Re: Threading Improvements Proposal

Posted by Weston Pace <we...@gmail.com>.

Thanks for the input.  I appreciate you both taking the time to look
through this.  I'll consolidate the points here.

From Wes:

>  I hypothesize that the bottom of the stack is a thread pool with a
queue-per-thread that implements work stealing.

Yes.  I think there may be two pools (one for I/O and one for CPU) but
for the work I'm intending (unblocking deadlock and getting I/O off
CPU pool) what is there today is sufficient.  Moving to work stealing
would be a secondary priority.  It's possible a query scheduler might
have special needs.  For example, quickstep wants a dedicated "master
scheduler" thread which cannot be stolen from.

> Some code paths might use this low-level task API directly

Yes, I have no intention of completely shadowing the lower level
executor, only adding optional utilities useful for building
pipelines.

> I've brought this up in the past, but if we are comfortable with more threads than CPU cores...let me know if it doesn't make sense.

It makes sense and other projects (e.g. C#, postgres) use this kind of
"more threads than CPU" model.  It can be simpler because it doesn't
require you to split a long running job with blocking waits into
smaller jobs but it won't offer more capability/functionality.  Both
the quickstep model and the asynchronous generators model have
mechanisms in place so that "follow-up tasks" which are ready to run
will run immediately without going to the back of the queue.  This is
done by running a callback immediately instead of submitting it to the
thread pool.

The downsides of the "more threads" appraoch are:
* It does not support the single thread case well
* It puts scheduling in the hands of the OS.  It can actually prevent
the benefit you described.  If you create a new thread / task pool to
address some "run right away" tasks then there is no guarantee the new
thread will be given a core by the OS.
* If often leads to more communication between threads within a task
which means more potential for race conditions (this last point is a
little subjective but matches my personal experience)

>  If there is a mechanism for async task producers to coexist alongside with code that manually manages the execution order of tasks generated by its task graph (thinking of query engine code here a la Quickstep)

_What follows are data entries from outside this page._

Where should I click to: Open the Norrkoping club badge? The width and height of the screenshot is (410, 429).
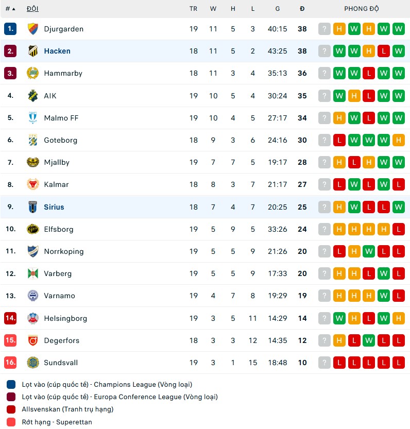(x=33, y=251)
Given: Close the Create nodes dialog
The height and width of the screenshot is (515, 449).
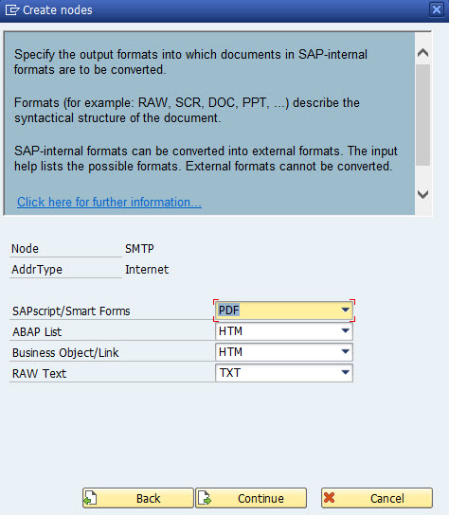Looking at the screenshot, I should pos(437,9).
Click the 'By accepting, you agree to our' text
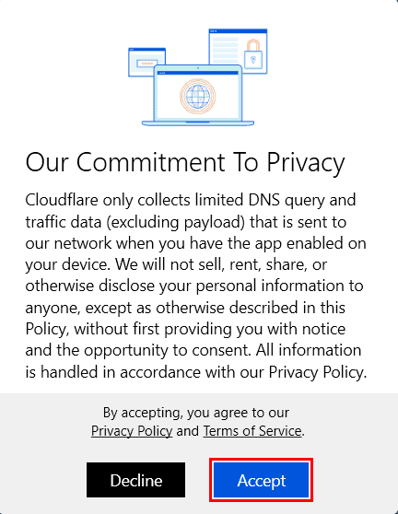398x514 pixels. tap(196, 413)

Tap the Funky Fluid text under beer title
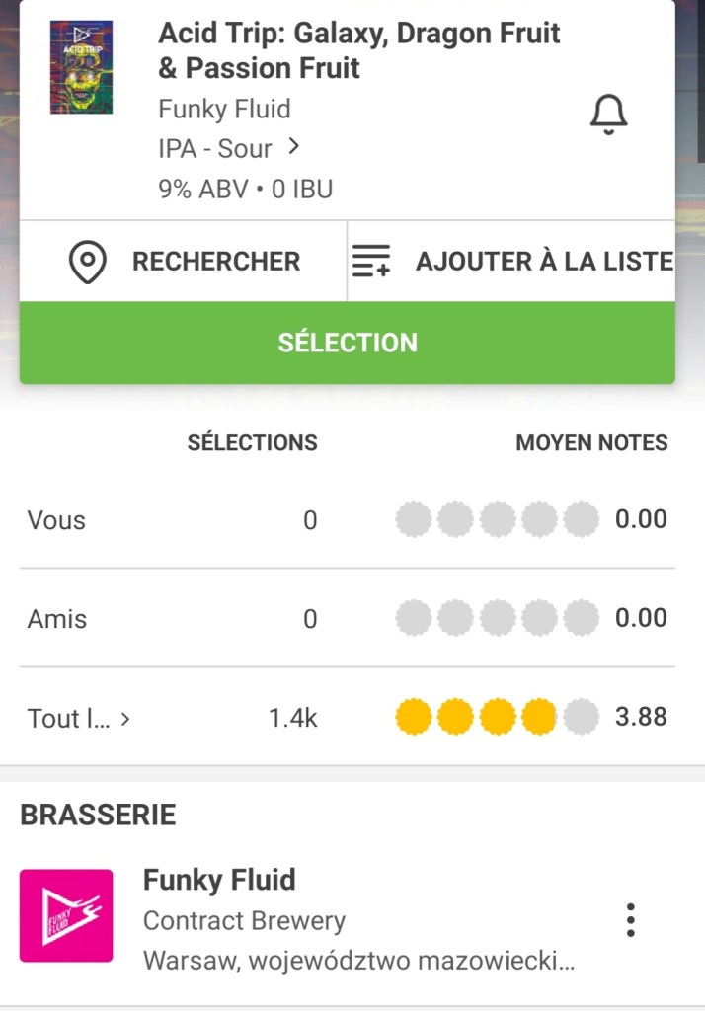(224, 109)

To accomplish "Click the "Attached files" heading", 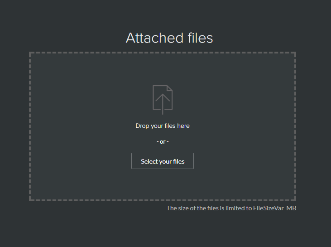I will click(x=169, y=38).
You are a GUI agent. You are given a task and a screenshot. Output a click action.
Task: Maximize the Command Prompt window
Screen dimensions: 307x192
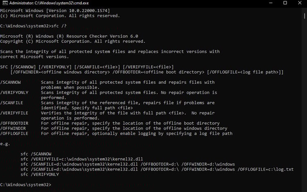click(285, 3)
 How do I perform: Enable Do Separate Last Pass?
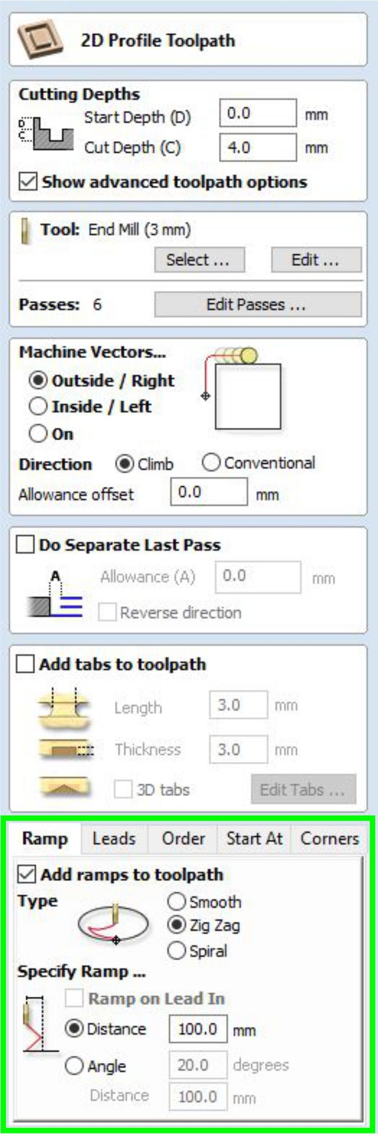(26, 545)
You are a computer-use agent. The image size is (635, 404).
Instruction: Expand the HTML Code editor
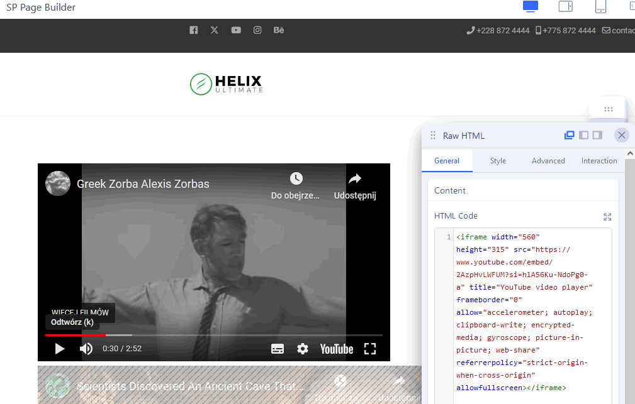607,217
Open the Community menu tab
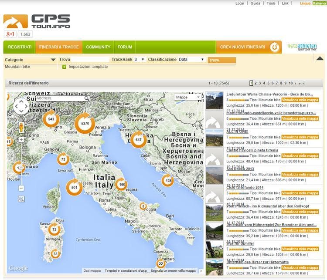The image size is (327, 280). click(x=98, y=47)
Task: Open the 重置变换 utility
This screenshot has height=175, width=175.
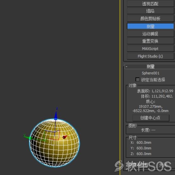Action: (x=150, y=41)
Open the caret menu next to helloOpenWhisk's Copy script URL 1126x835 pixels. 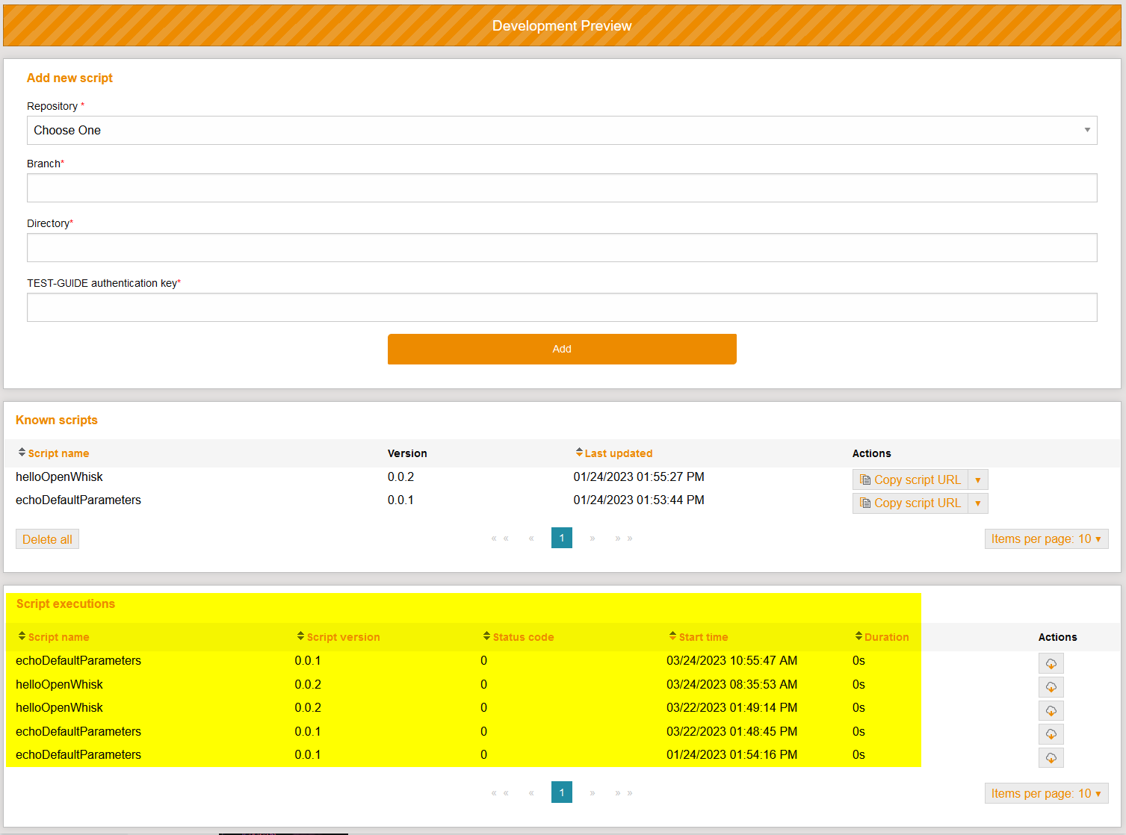977,479
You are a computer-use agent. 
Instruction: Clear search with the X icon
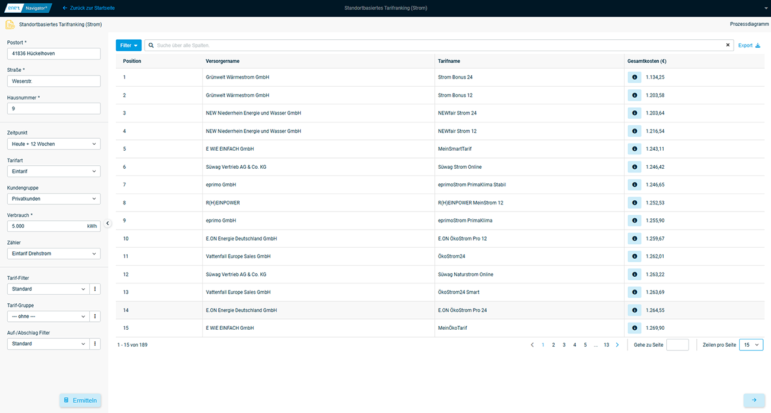[x=728, y=45]
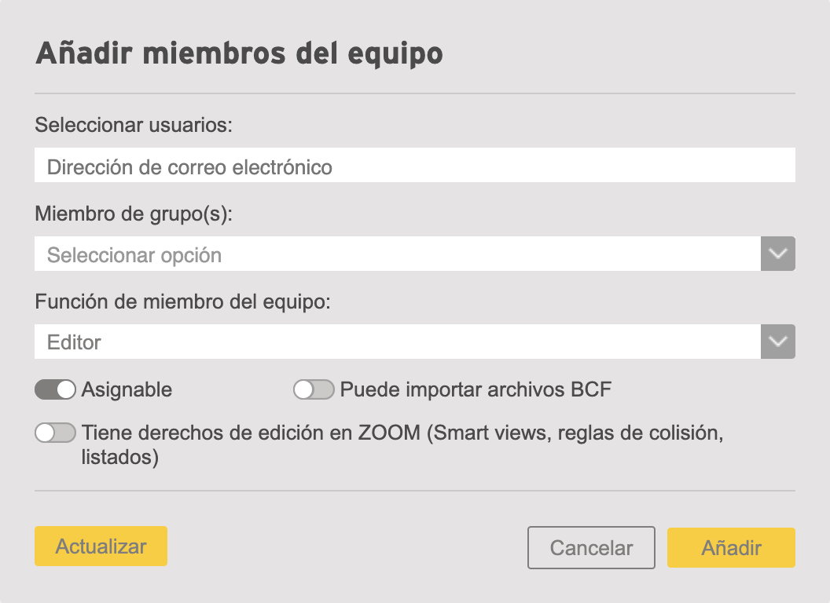Click the white knob of the Asignable switch
The height and width of the screenshot is (603, 830).
(x=66, y=390)
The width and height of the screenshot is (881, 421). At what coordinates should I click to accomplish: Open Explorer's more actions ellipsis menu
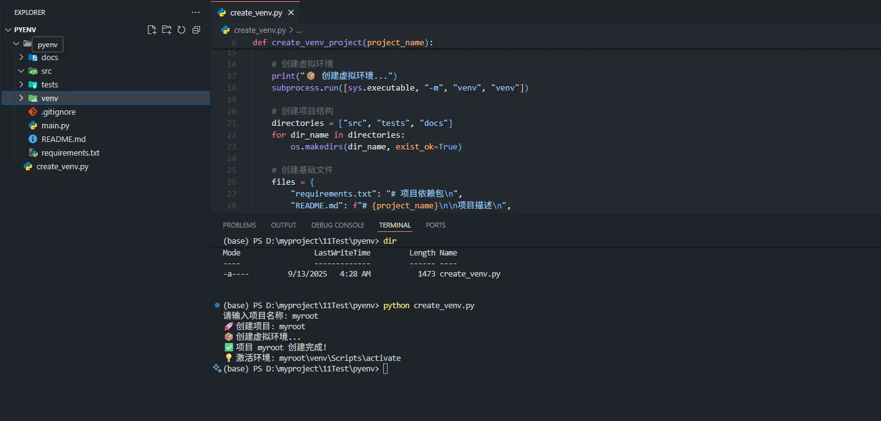pos(196,12)
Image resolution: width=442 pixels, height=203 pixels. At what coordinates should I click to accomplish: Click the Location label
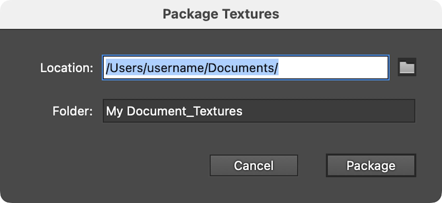click(66, 68)

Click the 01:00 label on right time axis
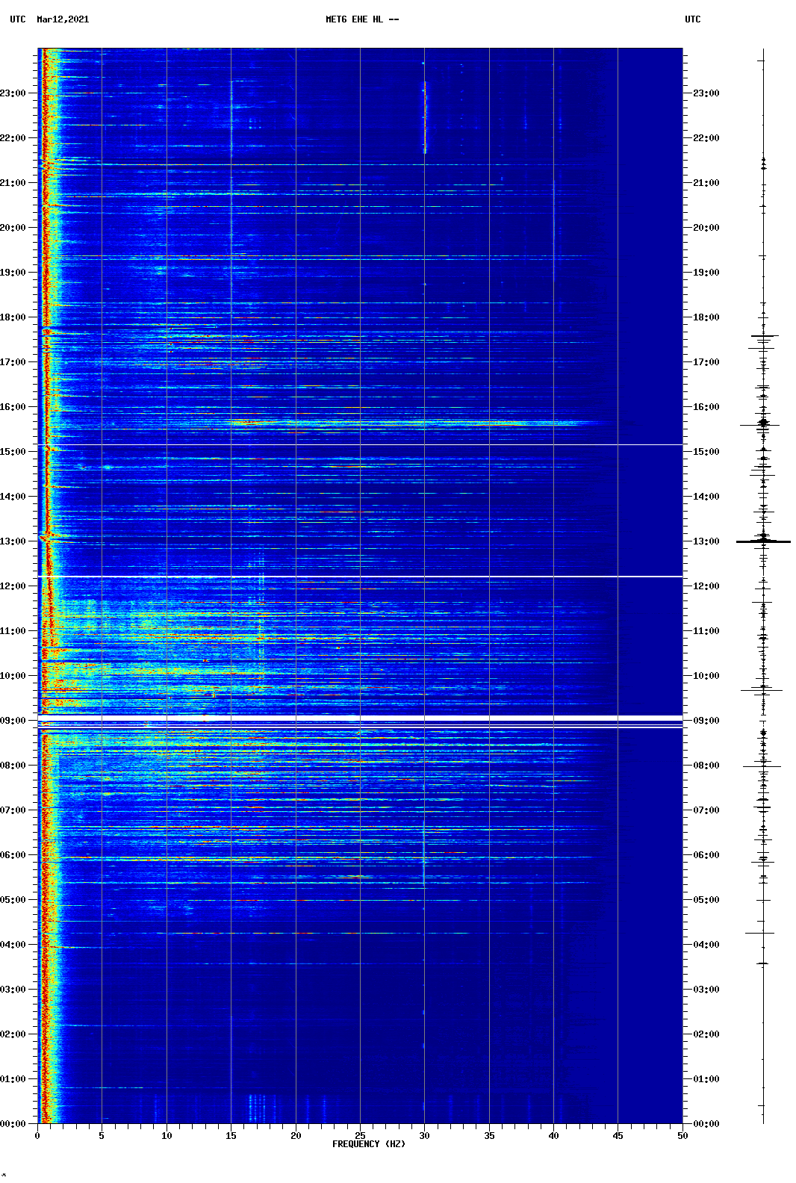coord(706,1079)
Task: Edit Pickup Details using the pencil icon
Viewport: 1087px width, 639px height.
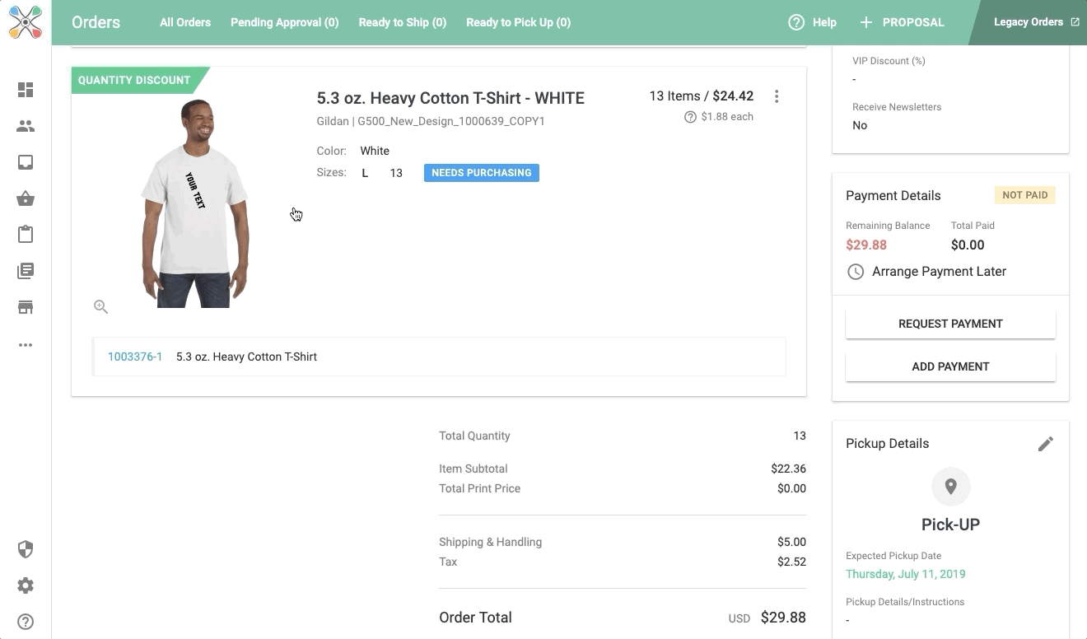Action: click(x=1046, y=443)
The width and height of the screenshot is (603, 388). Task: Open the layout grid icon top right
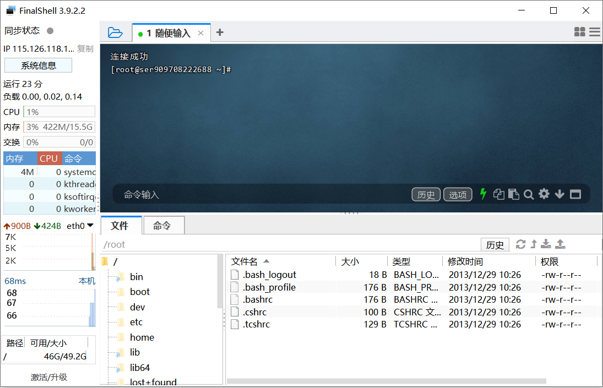pyautogui.click(x=579, y=32)
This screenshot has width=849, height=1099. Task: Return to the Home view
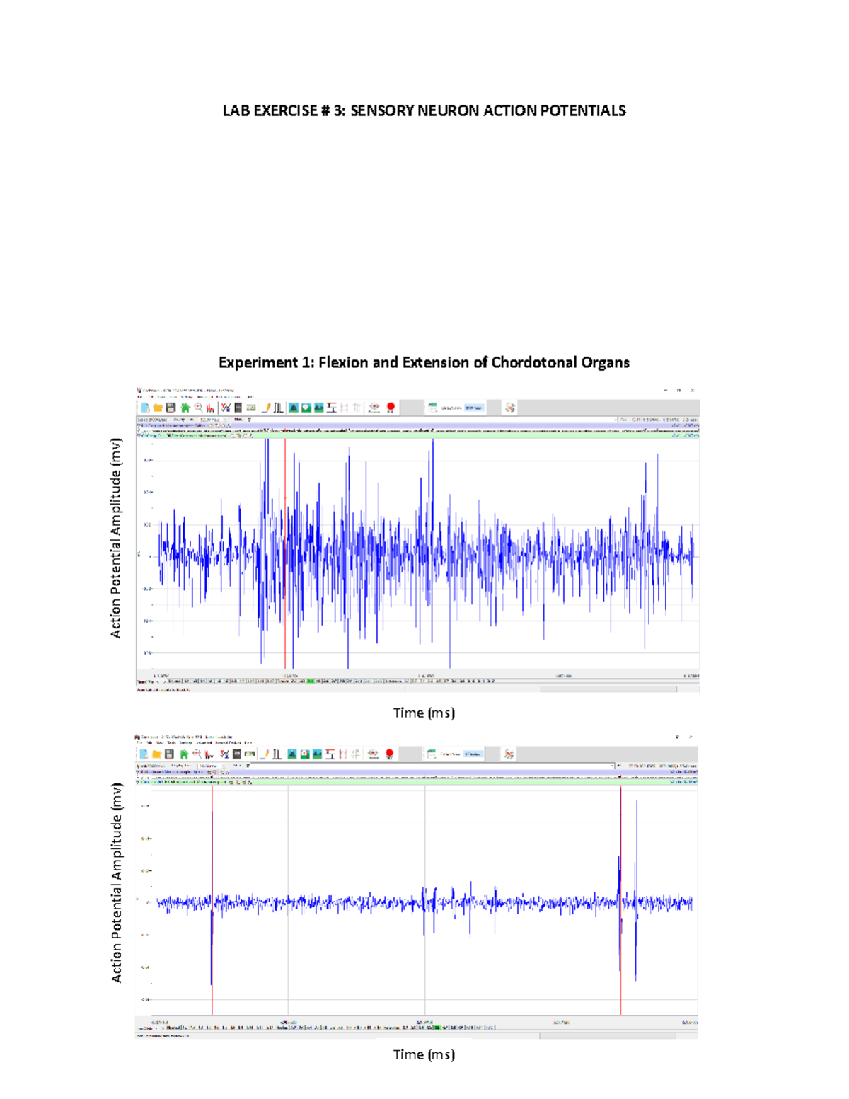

Yes.  Any of these "small tasks" models work together pretty well.
I've taken a decent look at quickstep and I am confident it will be
compatible.  Many of these tasks will serve as input jobs for any kind
of query engine so it will need to be.

From Micah:

> One thing that I don't quite understand with this proposal is the scope?

My primary scope is to get blocking I/O waits off of the CPU thread
pool (nested parallelism and potentially improved pipelining are bonus
benefits).

> Is the intention that most APIs will eventually work with Futures instead of raw return values

If a method could potentially run some kind of long term blocking I/O
wait then yes.  So reading / writing tables & datasets, IPC,
filesystem APIs, etc. will all need to adapt.  It doesn't have to be
all at once.  CPU only functions would remain as they are.  So table
manipulation, compute functions, etc. would remain as they are.  For
example, there would never be any advantage to creating an
asynchronous method to drop a column from a table.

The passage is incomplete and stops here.